— Page text —
----------------
Bringing Medicine Back to the Tribe
Formal Rhubarb's curator, The Un-Dr., is ready to assist you.
Who: The Un-dr. Has been working in the mental health field since 1984. Has looked for truths, guidance, and inspiration outside the mental health field for almost as long...
What: Husband, Father, Grandfather. Psychologist who made house calls until the pandemic hit. Low-life basement musician & songwriter.
When: After many years of stops and starts: now.
Where: The World Wide Web from Minnesota in the USA.
Why: Bringing Medicine Back to the Tribe. Serving up signals in all the noise.
“The purpose of thinking is to let the ideas die instead of us dying.”—Alfred North Whitehead (or, as someone once paraphrased: "The purpose of freedom of speech is so that our ideas can go to battle and die so that our bodies don’t have to.”)
----------------
Collected data entries
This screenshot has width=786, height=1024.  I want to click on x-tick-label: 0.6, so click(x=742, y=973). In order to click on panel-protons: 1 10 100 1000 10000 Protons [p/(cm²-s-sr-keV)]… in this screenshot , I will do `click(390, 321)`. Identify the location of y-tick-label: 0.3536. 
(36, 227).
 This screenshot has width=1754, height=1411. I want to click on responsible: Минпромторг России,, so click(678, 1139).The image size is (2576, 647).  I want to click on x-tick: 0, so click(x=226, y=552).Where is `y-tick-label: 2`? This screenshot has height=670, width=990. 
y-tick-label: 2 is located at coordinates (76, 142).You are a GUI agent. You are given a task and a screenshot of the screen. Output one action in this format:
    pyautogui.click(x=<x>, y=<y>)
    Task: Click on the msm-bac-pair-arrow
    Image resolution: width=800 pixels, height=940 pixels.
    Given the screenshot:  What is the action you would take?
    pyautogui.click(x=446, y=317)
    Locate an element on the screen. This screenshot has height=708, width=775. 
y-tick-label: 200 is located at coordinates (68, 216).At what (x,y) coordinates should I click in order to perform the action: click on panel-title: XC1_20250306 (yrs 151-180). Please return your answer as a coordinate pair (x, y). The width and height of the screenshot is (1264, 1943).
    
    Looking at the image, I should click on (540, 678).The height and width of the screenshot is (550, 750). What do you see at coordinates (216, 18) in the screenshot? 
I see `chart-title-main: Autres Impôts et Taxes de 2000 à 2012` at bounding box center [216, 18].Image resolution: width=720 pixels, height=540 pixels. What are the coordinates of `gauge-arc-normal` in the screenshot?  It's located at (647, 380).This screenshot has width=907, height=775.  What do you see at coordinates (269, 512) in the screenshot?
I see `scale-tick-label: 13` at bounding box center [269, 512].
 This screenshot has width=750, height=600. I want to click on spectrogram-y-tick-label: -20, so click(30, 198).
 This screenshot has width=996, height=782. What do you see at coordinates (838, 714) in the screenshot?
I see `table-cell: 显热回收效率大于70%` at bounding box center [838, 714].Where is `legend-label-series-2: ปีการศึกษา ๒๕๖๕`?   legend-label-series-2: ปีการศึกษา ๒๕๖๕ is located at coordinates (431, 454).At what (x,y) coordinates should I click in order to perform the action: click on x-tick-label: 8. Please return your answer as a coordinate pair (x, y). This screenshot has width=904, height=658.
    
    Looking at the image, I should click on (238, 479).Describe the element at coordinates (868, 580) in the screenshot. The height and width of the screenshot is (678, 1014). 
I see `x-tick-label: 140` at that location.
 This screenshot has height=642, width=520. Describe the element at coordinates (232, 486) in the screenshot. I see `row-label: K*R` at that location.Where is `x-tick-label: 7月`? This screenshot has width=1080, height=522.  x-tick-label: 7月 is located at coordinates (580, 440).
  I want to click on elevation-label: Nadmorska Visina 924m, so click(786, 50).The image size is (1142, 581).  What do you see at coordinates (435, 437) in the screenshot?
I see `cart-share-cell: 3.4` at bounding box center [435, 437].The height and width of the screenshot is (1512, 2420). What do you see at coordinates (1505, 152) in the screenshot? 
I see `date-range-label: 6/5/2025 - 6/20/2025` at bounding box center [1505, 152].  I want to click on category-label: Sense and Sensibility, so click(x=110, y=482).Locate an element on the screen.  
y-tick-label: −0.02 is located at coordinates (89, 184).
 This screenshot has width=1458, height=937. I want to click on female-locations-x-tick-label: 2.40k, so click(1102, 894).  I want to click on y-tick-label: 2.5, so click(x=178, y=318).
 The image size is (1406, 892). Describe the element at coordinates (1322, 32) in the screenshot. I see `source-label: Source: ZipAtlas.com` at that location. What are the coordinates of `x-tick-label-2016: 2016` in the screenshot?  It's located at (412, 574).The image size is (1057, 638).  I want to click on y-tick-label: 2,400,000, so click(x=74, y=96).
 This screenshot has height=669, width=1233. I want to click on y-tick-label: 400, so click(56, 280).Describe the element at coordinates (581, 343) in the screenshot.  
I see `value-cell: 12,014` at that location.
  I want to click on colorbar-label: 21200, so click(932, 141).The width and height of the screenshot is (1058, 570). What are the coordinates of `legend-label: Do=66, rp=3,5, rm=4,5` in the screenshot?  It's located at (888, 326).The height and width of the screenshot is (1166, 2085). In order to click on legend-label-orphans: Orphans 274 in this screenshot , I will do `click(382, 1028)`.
----------------
— Required tasks —
(a) Please copy out everything on the Formal Rhubarb page from "What: Husband, Father, Grandfather." down to "and starts: now.".
(b) Rewrite the paragraph of the Formal Rhubarb page that begins "What: Husband, Father" as a short list, keeping its main facts.
(c) Say whether each statement agrees with the Formal Rhubarb page, answering yes or no and quoting the deciding words: (i) The Un-Dr. has worked in the mental health field since 1984. (ii) The Un-Dr. still makes house calls. (iii) The Un-Dr. works from Minnesota.

— Answers —
(a)
What: Husband, Father, Grandfather. Psychologist who made house calls until the pandemic hit. Low-life basement musician & songwriter.
When: After many years of stops and starts: now.

(b)
- Husband, father, and grandfather
- Psychologist who made house calls until the pandemic
- Basement musician and songwriter

(c)
(i) Yes: "Has been working in the mental health field since 1984."
(ii) No: "Psychologist who made house calls until the pandemic hit."
(iii) Yes: "The World Wide Web from Minnesota in the USA."